▸ Data for the task:
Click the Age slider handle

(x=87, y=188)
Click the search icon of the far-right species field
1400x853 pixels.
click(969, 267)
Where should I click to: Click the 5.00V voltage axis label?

---

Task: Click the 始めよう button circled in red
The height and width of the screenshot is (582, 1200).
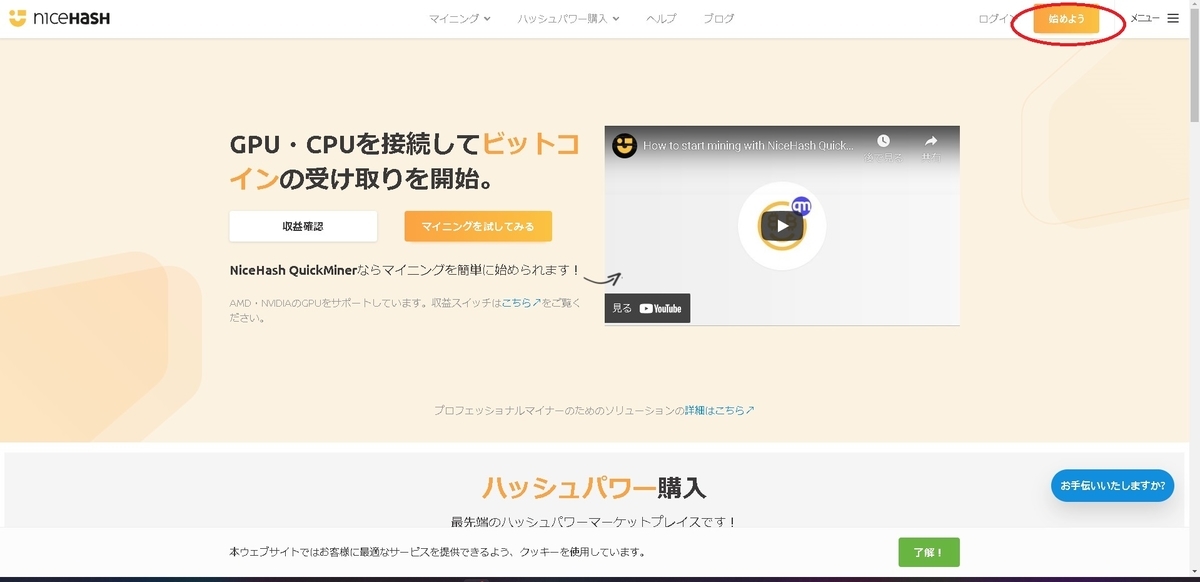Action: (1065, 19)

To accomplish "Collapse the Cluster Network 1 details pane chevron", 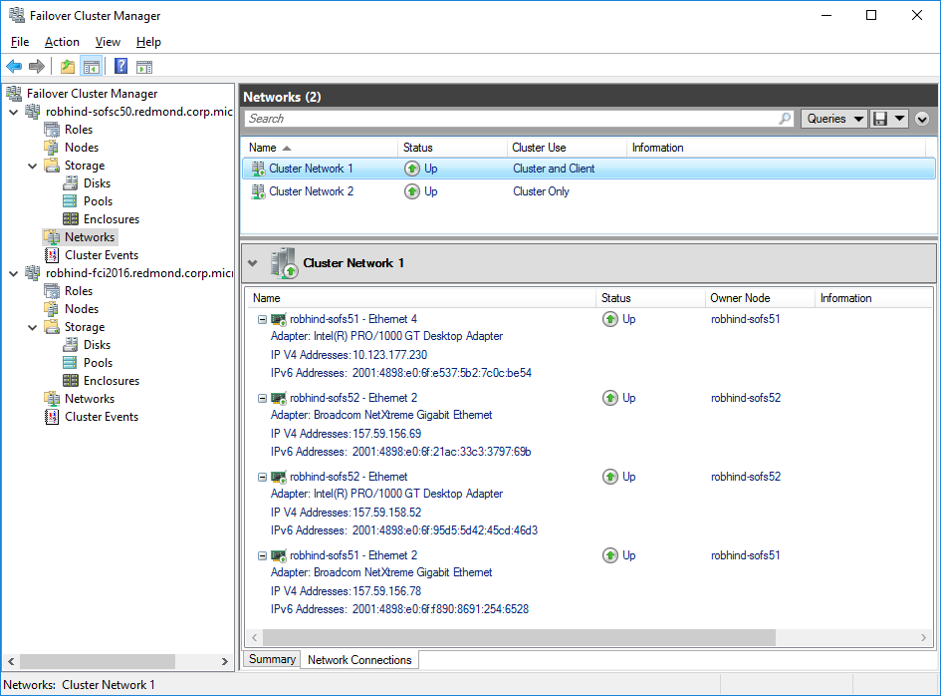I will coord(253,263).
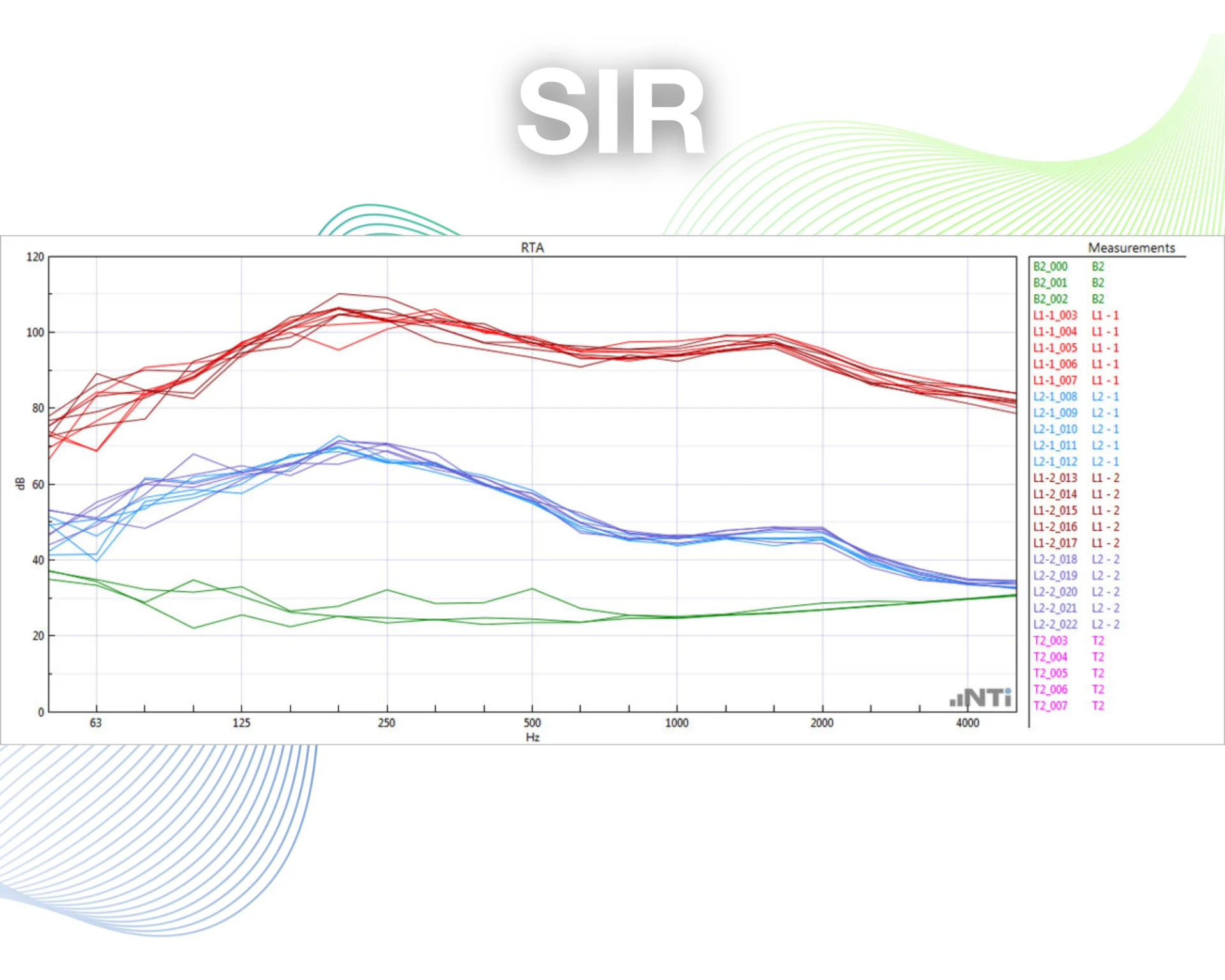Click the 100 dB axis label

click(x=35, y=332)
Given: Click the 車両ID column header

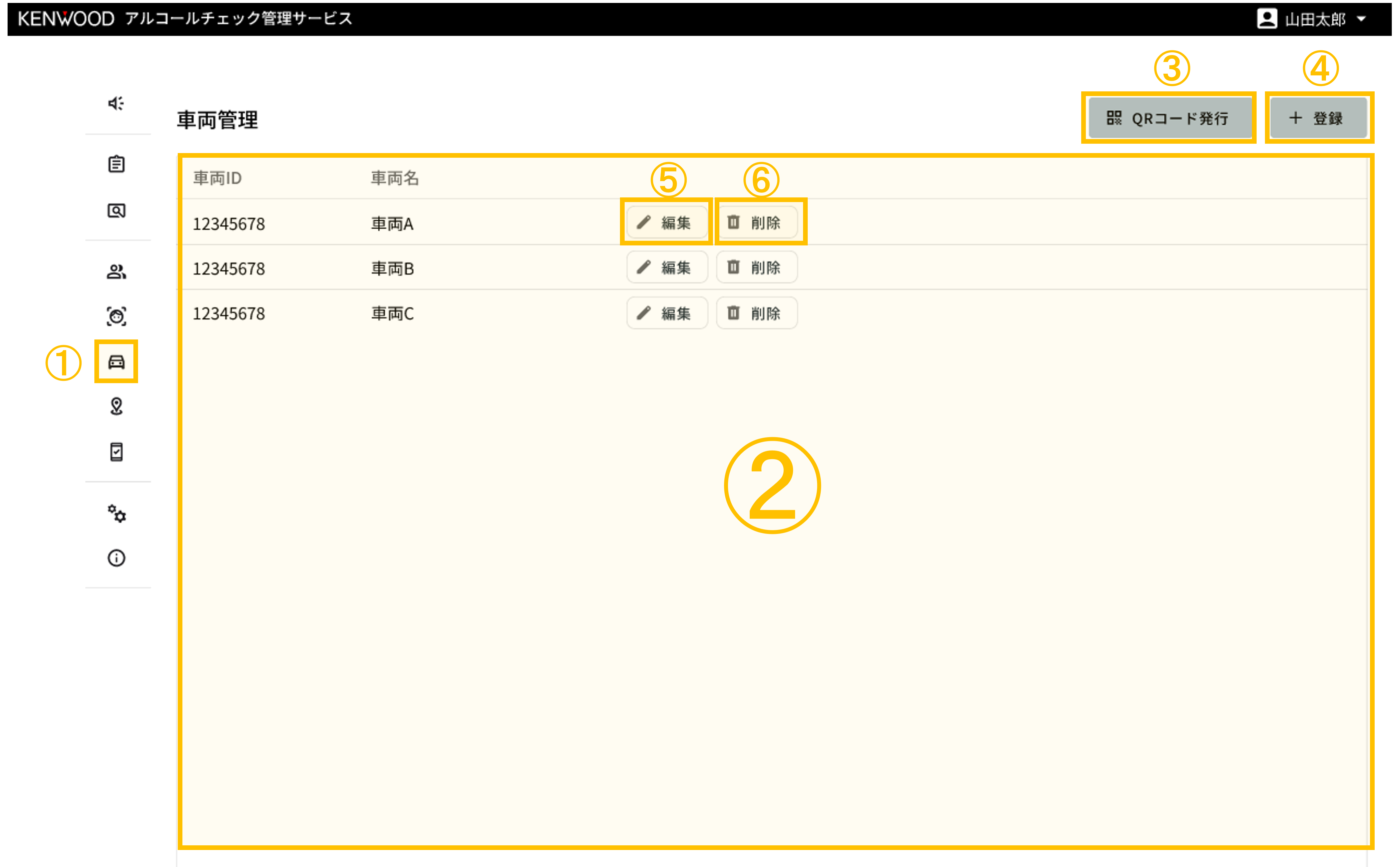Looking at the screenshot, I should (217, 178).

▸ Set exercise:
Extract the lines from the line with "Click the Age slider handle" up to and including the line with "Where should I", copying each one exactly.

▸ Final answer:
Click the Age slider handle

(x=87, y=188)
Click the search icon of the far-right species field
1400x853 pixels.
click(969, 267)
Where should I click to: Click the 5.00V voltage axis label?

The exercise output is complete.